(INPUT DATA)
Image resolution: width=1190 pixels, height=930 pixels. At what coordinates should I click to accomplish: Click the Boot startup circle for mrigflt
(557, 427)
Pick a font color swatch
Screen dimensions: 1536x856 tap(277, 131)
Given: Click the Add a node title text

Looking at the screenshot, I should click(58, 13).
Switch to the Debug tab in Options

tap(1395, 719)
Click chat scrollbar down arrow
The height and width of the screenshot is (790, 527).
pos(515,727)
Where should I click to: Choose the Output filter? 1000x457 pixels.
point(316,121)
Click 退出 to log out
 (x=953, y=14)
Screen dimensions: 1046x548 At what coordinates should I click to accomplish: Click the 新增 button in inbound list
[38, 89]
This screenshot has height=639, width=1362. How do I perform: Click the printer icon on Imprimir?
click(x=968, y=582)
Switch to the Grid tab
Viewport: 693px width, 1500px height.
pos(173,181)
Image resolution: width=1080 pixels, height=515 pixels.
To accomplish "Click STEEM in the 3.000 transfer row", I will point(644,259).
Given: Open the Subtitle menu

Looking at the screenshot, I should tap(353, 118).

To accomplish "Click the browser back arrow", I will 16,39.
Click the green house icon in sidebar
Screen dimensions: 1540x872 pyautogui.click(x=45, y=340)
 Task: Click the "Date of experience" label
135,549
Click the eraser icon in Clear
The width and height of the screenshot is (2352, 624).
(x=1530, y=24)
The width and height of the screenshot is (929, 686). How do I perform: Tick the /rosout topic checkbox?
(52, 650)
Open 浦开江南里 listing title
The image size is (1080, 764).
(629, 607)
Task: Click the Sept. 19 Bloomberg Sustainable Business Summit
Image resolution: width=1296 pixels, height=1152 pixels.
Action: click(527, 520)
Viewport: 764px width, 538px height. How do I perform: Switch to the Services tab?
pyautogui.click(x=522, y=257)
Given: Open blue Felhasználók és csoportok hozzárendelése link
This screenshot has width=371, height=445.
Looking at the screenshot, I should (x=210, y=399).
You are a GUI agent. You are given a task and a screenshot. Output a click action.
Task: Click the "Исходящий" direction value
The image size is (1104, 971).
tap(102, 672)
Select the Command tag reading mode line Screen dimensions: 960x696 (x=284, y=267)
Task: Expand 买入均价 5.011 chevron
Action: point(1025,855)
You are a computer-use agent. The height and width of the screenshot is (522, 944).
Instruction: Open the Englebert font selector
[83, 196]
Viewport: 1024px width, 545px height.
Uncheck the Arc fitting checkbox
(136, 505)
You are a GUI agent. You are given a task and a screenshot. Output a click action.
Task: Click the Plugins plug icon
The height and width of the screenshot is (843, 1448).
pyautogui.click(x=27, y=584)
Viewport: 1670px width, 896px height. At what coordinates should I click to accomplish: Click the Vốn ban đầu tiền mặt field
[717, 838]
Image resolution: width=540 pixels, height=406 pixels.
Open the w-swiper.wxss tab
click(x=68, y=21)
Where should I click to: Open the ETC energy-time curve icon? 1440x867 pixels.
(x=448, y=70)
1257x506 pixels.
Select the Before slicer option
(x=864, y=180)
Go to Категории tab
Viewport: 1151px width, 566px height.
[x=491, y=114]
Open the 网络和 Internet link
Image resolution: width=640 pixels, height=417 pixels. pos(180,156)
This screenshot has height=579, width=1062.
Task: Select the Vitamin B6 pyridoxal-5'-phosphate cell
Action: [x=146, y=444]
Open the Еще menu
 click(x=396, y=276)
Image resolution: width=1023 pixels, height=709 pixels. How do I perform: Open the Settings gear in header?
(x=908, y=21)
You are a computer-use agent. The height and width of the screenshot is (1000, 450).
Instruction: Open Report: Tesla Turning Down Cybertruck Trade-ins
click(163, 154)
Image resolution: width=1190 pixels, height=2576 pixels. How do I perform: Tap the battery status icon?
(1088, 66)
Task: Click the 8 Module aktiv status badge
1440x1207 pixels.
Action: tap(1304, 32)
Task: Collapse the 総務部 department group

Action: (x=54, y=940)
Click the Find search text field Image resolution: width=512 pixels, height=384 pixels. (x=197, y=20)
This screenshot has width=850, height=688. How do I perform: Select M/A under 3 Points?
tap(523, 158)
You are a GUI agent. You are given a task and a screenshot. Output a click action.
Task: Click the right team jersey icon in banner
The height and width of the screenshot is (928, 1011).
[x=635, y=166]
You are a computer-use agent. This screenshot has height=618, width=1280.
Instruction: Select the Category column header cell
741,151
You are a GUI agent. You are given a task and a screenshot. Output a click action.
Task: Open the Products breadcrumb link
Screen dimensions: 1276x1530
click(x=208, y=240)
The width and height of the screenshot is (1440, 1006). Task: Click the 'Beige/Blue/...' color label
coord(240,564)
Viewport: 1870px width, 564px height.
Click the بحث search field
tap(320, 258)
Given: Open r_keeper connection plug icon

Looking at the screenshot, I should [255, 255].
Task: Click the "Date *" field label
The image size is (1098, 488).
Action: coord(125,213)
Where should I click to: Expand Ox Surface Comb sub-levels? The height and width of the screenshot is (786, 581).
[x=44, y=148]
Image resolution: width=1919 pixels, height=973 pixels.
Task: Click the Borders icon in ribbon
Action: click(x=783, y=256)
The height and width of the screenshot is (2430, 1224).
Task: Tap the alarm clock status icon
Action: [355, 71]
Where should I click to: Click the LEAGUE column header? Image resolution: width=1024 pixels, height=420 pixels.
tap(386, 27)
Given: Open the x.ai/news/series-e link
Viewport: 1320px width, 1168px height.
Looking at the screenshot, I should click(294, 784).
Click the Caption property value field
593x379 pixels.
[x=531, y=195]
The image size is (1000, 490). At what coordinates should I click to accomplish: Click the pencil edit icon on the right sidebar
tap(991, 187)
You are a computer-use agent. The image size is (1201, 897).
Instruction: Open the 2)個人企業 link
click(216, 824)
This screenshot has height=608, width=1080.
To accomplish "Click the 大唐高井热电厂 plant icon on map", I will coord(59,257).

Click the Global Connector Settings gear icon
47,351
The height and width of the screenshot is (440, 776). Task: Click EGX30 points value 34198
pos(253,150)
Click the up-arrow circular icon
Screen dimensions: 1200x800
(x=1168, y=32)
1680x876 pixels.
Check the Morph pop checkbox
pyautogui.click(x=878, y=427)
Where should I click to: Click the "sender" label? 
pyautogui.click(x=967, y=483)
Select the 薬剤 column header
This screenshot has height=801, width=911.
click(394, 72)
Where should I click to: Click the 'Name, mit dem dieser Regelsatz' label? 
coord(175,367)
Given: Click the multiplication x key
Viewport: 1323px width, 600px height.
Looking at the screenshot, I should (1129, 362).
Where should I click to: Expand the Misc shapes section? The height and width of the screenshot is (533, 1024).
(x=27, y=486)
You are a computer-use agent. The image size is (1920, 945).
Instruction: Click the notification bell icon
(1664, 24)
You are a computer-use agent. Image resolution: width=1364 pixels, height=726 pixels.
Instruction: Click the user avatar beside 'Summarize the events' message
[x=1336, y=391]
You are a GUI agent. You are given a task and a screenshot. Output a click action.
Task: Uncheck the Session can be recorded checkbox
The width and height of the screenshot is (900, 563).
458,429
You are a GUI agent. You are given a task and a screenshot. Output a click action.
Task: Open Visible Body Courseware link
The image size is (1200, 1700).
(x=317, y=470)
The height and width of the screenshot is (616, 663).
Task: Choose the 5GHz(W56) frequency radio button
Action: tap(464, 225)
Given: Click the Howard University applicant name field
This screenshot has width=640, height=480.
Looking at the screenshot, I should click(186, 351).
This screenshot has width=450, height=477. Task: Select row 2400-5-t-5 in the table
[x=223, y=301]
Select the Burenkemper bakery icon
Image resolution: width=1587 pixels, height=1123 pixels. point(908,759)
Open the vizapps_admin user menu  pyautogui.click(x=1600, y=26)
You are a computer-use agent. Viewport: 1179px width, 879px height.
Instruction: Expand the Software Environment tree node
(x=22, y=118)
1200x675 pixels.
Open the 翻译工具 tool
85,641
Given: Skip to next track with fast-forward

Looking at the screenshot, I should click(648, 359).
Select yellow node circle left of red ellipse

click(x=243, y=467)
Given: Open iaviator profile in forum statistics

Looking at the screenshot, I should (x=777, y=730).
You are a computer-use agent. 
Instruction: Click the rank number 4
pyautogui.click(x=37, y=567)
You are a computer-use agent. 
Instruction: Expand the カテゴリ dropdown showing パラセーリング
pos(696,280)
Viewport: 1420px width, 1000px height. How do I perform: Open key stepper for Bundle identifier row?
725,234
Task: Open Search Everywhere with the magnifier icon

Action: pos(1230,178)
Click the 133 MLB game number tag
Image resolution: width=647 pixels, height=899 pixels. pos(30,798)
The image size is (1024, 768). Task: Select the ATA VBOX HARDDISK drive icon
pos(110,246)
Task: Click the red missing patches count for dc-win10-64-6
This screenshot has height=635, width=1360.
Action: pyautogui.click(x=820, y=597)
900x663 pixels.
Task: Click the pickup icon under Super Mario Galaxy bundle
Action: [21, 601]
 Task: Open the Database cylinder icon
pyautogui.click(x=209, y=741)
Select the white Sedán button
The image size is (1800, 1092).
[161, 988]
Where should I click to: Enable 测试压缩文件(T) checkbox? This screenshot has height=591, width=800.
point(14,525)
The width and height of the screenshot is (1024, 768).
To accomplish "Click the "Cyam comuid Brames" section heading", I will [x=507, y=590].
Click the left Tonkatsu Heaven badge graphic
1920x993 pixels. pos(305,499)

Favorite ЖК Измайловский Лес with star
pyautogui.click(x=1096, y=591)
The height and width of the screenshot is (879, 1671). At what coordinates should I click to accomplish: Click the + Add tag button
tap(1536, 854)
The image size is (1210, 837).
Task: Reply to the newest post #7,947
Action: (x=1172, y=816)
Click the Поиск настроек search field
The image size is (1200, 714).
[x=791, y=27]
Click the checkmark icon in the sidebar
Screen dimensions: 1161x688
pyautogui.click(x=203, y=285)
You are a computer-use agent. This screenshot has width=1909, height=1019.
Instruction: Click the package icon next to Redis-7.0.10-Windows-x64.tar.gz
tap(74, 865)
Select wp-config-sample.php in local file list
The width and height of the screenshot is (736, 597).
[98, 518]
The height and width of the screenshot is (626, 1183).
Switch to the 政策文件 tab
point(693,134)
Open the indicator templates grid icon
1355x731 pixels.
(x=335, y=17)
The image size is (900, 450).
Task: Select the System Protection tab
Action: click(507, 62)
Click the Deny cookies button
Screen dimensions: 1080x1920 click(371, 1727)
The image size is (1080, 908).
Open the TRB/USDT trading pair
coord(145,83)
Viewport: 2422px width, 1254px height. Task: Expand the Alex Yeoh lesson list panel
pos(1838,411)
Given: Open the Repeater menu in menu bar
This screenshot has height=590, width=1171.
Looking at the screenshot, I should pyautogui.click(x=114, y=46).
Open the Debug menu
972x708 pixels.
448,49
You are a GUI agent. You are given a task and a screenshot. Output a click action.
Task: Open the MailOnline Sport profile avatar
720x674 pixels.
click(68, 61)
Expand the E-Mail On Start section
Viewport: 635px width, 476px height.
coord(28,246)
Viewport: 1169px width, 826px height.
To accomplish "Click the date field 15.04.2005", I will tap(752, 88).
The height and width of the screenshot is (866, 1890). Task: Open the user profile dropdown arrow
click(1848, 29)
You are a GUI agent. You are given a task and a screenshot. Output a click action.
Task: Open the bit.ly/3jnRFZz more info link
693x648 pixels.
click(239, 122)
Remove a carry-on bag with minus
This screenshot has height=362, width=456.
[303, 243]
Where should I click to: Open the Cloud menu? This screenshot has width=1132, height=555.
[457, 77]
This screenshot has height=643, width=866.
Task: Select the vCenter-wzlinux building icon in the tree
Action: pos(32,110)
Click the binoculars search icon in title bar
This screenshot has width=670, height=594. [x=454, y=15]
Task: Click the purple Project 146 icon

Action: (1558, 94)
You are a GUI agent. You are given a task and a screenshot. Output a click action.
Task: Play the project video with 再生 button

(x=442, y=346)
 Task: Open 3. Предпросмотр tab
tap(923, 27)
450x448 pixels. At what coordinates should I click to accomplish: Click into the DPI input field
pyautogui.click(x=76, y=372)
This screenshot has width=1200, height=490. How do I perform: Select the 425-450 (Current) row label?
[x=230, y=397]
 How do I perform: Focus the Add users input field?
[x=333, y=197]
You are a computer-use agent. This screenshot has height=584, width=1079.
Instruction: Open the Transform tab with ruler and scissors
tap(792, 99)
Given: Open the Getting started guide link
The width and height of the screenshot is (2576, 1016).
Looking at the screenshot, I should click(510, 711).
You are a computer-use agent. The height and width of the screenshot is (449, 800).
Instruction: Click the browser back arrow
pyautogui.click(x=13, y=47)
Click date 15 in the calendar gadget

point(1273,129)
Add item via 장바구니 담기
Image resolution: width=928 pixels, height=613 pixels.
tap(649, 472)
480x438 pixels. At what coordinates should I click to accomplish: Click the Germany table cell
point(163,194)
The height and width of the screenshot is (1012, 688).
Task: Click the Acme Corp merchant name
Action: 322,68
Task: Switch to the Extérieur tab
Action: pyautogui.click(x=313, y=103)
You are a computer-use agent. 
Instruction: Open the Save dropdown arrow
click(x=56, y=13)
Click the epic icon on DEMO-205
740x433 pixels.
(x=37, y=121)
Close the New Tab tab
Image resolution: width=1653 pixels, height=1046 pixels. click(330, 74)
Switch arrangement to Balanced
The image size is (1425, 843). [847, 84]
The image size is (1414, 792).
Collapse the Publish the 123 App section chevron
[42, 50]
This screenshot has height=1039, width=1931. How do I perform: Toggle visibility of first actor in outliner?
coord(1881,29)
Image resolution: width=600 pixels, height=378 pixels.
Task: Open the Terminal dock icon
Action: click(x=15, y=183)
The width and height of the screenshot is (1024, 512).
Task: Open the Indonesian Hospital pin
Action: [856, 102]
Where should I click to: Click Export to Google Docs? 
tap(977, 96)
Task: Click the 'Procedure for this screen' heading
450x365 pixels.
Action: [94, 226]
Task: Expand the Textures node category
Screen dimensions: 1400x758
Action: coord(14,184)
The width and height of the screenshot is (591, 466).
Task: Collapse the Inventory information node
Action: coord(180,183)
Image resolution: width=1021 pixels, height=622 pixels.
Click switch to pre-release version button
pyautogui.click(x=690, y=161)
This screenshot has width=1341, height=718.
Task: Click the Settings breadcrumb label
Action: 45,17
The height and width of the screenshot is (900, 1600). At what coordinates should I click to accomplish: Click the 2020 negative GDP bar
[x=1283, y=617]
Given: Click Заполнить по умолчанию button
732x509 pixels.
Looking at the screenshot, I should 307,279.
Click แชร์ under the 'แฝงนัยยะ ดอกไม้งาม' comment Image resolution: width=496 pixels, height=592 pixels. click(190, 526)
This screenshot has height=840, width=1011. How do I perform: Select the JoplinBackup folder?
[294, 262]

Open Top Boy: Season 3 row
(End INPUT DATA)
> [WHAT IS REQUIRED] Report every line of the records that contains the word "will".

> [WRITTEN RESPONSE]
To accomplish "Click STEEM in the 3.000 transfer row", I will point(644,259).
To accomplish "Click the browser back arrow", I will 16,39.
To accomplish "Click the 大唐高井热电厂 plant icon on map", I will coord(59,257).
To accomplish "Click the "Cyam comuid Brames" section heading", I will [x=507, y=590].
To accomplish "Click the date field 15.04.2005", I will tap(752, 88).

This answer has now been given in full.